Historiquement, le vol transportant l'envoyé personnel du Secrétaire Général des Nations Unies pour le Sahara Occidental dans la région, avant ses tournées, était assuré par un avion de l'armée de l'air espagnole. Toutefois, en raison de sa "position partiale sur le conflit sahraoui", a déclaré une source algérienne au quotidien El Confidencial, "l'Espagne a été disqualifiée et ne peut en aucun cas être associée aux efforts de relance du processus politique visant à trouver une solution". Contrairement à ses prédécesseurs, M. De Mistura n'est pas arrivé dans le pays d'Afrique du Nord à bord d'un vol battant pavillon espagnol. 

"L'envoyé personnel ne peut avoir de dette envers un pays qui a renié sa position traditionnelle de neutralité sur la question du Sahara occidental", a conclu la source algérienne.

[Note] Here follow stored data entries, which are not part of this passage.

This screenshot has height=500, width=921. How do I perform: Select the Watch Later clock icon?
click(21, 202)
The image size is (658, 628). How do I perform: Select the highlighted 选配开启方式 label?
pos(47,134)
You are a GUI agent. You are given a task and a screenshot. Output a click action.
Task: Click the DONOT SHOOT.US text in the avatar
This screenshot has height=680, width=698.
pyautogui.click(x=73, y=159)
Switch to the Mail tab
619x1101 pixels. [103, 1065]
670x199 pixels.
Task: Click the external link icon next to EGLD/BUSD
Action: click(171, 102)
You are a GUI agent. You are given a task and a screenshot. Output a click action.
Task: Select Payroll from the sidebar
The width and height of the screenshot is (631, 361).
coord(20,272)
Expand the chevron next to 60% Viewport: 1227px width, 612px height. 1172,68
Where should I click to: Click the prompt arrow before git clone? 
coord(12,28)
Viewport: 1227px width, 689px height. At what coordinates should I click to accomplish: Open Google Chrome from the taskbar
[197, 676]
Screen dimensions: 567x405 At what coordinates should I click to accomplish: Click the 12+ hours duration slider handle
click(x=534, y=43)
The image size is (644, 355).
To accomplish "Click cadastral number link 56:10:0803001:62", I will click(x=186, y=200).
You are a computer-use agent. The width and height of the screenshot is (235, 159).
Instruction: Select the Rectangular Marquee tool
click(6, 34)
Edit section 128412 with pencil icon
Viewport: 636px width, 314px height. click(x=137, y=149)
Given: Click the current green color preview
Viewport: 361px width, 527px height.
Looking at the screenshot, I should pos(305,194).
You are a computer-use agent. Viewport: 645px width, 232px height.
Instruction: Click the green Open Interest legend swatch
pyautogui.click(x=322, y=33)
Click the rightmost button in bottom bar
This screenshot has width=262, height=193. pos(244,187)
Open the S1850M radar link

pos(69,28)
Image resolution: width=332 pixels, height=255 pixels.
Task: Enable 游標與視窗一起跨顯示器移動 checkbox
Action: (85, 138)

Des propositions contradictoires

La proposition marocaine sur le statut du Sahara, fortement soutenue au niveau international, envisage un Sahara occidental sous la souveraineté du Royaume, mais avec une large autonomie politique. On est loin de la proposition du Front Polisario, qui aspire à organiser un référendum sur l'indépendance, et dont le soutien international comprend Alger, un rival régional du voisin Rabat.